|Date of Birth||February 13, 1882|
|Place of Birth||Kenora, Ontario|
|Next of Kin||Isobel Muggaberg (mother), First Street, Kenora, Ontario|
|Trade / Calling||Trapper|
|Service Record||Link to Service Record|
|Battalion||18th Reserve Battalion|
|Force||Canadian Expeditionary Force|
|Enlisted / Conscripted||Conscripted|
|Place of Enlistment||Port Arthur, Ontario|
|Address at Enlistment||First Street, Kenora, Ontario|
|Date of Enlistment||November 11, 1917|
|Age at Enlistment||35|
|Theatre of Service||Great Britain|
|Prisoner of War||No|
Private Thomas Muggaberg was the youngest son of Julius Muggaberg and Isabella (Elizabeth) Sinclair. Julius was born in Norway and immigrated to Canada (British North America) when he was in his twenties. Isabella was Scottish Métis and born in the Red River Settlement in what is now Manitoba. Julius and Isabella were married in 1860 and they lived in the Red River Settlement. Around 1880 they moved to the town of Rat Portage in northwestern Ontario. Thomas, the youngest of at least eleven children, was born there on 13 February 1882.
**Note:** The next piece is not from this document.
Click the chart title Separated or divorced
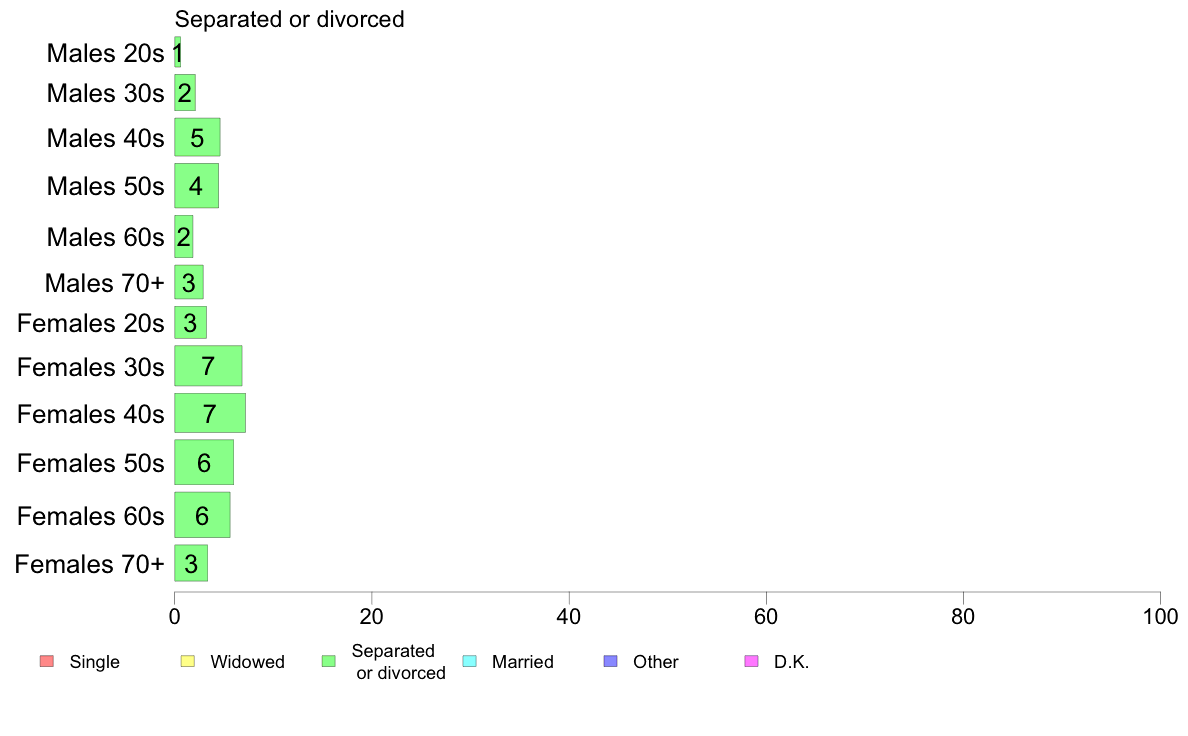Screen dimensions: 1188x736 pos(289,19)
When the 1901 census was taken Thomas was living with his parents in Rat Portage (later renamed Kenora) and working as a labourer in the lumber industry. His father passed away in 1907, at age 72, and he’s buried in Lake of the Woods Cemetery. Conscription was introduced in Canada in 1917 and single men age 20 to 34 were required to register by that fall. Thomas failed to register and he was called up as a defaulter on 11 November 1917. He was assigned to the 1st Depot Battalion, Manitoba Regiment and he had his medical in Port Arthur in June 1918. His address was Kenora, his occupation was trapper and next of kin was his mother in Kenora. Depot battalions sent drafts of recruits overseas as needed and Thomas went with the 81st Draft, embarking on 29 July on HMT Nellore and arriving in England on 15 August.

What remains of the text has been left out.